Background: Patients undergoing corrective surgery for scoliosis of spine are commonly ventilated in our institute after the operation. Postoperative mechanical ventilation (PMV) and subsequent prolongation of intensive care unit stay are associated with increase in medical expenditure and complications such as ventilator-associated pneumonia. Identification of factors which may contribute to PMV and their modification may help in allocation of resources effectively. The present study was performed to identify preoperative and intraoperative factors associated with early PMV after scoliosis surgery.

Methods: One hundred and two consecutive patients who underwent operation for scoliosis correction between January 2006 to July 2011 were reviewed retrospectively. Patients requiring PMV included patients who were not extubated in the operating room and were continued on mechanical ventilation. Preoperative and intraoperative factors which were analysed included age, gender, weight, cardiorespiratory function, presence of kyphosis, number and level of vertebrae involved, surgical approach, whether thoracoplasty was done, duration of surgery, blood loss, fluids and blood transfused, hypothermia and use of antifibrinolytics.

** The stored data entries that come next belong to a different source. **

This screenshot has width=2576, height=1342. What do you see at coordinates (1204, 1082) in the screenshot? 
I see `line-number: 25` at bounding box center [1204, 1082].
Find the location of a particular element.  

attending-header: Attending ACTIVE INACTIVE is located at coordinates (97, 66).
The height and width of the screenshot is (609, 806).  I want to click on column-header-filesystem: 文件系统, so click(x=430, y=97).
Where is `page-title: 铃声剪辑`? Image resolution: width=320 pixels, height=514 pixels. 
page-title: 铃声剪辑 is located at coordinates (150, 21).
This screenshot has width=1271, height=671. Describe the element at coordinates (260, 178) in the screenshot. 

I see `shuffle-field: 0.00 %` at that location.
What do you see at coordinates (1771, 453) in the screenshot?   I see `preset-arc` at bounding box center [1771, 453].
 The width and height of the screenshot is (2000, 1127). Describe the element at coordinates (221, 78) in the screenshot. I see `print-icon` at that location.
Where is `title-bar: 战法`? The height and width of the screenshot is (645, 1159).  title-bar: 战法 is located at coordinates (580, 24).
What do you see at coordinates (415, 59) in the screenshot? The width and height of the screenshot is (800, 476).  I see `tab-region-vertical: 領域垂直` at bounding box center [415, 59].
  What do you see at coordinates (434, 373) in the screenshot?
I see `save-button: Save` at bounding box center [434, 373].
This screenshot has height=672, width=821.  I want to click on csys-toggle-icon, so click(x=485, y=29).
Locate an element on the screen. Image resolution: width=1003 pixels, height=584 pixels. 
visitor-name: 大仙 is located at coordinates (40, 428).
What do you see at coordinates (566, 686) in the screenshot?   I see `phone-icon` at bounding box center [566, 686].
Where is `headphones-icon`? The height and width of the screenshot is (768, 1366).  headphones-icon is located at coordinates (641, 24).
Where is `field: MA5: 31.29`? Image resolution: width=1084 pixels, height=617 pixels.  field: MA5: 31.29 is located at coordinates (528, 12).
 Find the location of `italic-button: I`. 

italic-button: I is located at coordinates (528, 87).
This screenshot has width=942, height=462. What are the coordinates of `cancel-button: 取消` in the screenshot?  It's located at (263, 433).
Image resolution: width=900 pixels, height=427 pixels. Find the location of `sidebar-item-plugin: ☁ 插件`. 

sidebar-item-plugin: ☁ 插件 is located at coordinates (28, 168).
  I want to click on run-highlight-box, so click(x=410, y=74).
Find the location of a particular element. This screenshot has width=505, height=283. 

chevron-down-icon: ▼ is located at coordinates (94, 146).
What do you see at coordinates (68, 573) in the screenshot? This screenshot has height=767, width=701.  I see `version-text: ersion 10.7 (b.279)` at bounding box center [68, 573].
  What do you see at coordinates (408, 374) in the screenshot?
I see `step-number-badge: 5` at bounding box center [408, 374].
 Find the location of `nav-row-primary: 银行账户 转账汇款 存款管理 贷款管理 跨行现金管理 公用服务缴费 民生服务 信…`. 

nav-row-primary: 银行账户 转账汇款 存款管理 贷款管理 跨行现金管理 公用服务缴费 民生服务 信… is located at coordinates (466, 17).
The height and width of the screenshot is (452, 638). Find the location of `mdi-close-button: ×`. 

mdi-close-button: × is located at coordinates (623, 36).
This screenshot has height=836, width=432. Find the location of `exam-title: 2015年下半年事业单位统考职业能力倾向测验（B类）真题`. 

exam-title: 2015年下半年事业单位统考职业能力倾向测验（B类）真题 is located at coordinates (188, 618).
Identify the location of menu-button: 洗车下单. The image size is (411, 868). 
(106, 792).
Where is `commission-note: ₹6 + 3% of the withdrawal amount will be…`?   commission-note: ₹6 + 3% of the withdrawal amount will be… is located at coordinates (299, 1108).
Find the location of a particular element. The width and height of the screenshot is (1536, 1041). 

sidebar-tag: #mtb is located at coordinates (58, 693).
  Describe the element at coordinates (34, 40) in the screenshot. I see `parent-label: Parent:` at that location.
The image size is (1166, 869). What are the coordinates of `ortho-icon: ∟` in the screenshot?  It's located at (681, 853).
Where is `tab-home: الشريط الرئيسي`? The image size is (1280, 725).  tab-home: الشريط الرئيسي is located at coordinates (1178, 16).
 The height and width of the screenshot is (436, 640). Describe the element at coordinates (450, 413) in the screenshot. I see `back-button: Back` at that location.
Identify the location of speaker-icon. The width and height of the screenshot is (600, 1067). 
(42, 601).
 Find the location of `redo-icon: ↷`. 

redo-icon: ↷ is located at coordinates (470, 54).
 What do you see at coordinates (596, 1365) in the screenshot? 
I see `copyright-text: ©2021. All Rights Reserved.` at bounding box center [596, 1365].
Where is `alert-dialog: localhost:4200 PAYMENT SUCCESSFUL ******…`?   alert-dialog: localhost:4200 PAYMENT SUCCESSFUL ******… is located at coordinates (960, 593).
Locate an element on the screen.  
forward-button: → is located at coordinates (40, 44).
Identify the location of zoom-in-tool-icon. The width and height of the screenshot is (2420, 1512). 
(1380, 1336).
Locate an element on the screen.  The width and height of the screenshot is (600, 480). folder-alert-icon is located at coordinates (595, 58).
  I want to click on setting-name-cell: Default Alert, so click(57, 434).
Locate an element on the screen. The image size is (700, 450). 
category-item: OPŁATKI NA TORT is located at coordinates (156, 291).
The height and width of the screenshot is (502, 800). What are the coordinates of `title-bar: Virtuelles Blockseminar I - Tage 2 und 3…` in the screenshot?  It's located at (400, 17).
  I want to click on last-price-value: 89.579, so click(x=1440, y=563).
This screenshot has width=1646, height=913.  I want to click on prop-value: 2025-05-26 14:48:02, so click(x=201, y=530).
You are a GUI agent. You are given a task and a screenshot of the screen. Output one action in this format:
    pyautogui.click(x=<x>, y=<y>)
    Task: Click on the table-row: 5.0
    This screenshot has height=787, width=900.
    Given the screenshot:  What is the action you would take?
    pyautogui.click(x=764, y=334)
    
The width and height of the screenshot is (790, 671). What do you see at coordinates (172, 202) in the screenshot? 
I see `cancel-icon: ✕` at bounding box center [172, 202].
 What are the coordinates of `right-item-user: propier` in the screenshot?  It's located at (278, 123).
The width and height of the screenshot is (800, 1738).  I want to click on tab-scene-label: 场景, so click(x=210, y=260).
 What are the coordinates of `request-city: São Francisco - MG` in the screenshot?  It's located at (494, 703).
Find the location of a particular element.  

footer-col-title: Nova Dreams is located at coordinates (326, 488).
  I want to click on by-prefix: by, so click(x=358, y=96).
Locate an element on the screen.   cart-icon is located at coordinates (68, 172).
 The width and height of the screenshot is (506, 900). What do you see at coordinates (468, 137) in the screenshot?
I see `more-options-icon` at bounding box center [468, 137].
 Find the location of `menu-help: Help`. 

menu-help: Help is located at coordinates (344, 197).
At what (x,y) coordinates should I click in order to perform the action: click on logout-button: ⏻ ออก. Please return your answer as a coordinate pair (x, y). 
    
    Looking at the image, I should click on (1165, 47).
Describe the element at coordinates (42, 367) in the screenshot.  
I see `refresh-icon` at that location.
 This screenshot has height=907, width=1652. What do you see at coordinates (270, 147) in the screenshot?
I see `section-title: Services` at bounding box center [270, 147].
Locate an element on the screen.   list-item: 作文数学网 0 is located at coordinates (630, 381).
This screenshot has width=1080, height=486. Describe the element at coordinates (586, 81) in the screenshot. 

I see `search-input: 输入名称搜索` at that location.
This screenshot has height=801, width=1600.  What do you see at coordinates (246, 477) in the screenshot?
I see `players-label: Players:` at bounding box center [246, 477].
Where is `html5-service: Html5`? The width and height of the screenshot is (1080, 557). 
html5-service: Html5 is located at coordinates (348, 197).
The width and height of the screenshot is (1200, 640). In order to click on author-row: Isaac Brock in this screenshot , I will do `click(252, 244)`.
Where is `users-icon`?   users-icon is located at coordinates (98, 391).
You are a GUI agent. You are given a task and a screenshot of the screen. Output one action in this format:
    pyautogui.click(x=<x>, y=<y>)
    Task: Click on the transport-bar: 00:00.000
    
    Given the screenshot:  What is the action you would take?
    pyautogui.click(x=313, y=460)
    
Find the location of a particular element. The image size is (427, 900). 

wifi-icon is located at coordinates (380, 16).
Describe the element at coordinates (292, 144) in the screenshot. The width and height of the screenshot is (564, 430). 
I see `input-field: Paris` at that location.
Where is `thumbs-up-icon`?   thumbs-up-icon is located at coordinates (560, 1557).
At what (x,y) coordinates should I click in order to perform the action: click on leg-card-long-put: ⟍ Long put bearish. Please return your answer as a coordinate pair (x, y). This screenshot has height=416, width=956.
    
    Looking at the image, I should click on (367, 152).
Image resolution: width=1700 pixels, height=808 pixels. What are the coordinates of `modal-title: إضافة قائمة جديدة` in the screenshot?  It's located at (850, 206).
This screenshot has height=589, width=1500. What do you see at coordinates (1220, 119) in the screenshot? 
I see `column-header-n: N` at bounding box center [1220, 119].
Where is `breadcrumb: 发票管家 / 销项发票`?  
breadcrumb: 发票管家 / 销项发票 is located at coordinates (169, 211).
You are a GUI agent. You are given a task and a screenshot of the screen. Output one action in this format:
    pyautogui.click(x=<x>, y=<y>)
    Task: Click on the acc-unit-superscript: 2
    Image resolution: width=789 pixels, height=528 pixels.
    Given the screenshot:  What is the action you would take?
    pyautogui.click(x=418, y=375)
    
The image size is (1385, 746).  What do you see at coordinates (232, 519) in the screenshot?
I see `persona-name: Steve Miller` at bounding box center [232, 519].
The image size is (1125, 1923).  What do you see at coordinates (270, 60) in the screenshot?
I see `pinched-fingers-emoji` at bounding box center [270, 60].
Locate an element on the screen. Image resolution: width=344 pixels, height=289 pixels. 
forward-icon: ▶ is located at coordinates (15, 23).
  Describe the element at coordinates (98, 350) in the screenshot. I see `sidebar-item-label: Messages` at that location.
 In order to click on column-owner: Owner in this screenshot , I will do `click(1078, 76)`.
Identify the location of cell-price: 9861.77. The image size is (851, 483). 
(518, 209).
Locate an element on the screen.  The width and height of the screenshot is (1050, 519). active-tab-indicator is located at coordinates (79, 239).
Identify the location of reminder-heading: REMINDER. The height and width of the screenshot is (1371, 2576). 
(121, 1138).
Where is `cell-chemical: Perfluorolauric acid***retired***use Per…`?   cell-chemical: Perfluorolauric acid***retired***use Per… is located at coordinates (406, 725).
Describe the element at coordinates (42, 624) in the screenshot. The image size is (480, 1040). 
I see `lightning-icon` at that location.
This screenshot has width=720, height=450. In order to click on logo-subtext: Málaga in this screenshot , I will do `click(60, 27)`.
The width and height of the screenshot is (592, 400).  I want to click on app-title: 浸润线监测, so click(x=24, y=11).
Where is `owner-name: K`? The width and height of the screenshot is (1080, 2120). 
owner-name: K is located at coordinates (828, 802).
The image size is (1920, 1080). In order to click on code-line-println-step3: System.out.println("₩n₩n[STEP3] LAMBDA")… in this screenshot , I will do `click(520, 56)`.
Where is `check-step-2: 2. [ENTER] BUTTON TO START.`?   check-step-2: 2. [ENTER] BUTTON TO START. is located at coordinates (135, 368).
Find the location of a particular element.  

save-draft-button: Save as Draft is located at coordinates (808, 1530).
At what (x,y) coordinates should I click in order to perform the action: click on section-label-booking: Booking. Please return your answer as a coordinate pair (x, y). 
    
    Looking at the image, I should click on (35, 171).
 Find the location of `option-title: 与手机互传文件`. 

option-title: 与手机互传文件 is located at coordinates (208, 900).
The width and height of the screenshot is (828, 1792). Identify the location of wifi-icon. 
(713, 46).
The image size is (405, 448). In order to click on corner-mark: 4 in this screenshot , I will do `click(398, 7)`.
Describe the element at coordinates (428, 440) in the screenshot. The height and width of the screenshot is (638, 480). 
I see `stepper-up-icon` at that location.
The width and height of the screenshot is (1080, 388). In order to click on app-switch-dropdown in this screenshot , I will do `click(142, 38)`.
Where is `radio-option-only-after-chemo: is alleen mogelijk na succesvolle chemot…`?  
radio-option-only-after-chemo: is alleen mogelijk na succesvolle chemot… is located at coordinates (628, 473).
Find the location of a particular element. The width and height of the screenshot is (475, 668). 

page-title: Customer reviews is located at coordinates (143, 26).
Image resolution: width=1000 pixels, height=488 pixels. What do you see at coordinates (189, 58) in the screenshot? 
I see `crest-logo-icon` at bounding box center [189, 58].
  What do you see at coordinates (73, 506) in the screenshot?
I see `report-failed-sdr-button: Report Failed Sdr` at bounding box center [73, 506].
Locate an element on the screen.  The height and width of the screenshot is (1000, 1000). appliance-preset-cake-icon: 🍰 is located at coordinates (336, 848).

Results: The average age of the patients was 14.31±3.78 years with female preponderance (57.8%). Univariate analysis found that longer fusions of vertebrae (more than 8), blood loss, amount of crystalloids infused, blood transfused and hypothermia were significantly associated with PMV (P<0.05). Independent risk factors for PMV were longer fusion (Odds Ratio (OR), 1.290; 95% confidence interval (CI), 1.038-1.604) and hypothermia (OR, 0.096; 95% CI, 0.036-0.254; P<0.05).

Conclusion: The authors identified that longer fusions and hypothermia were independent risk factors for early PMV. Implementation of measures to prevent hypothermia may result in decrease in PMV.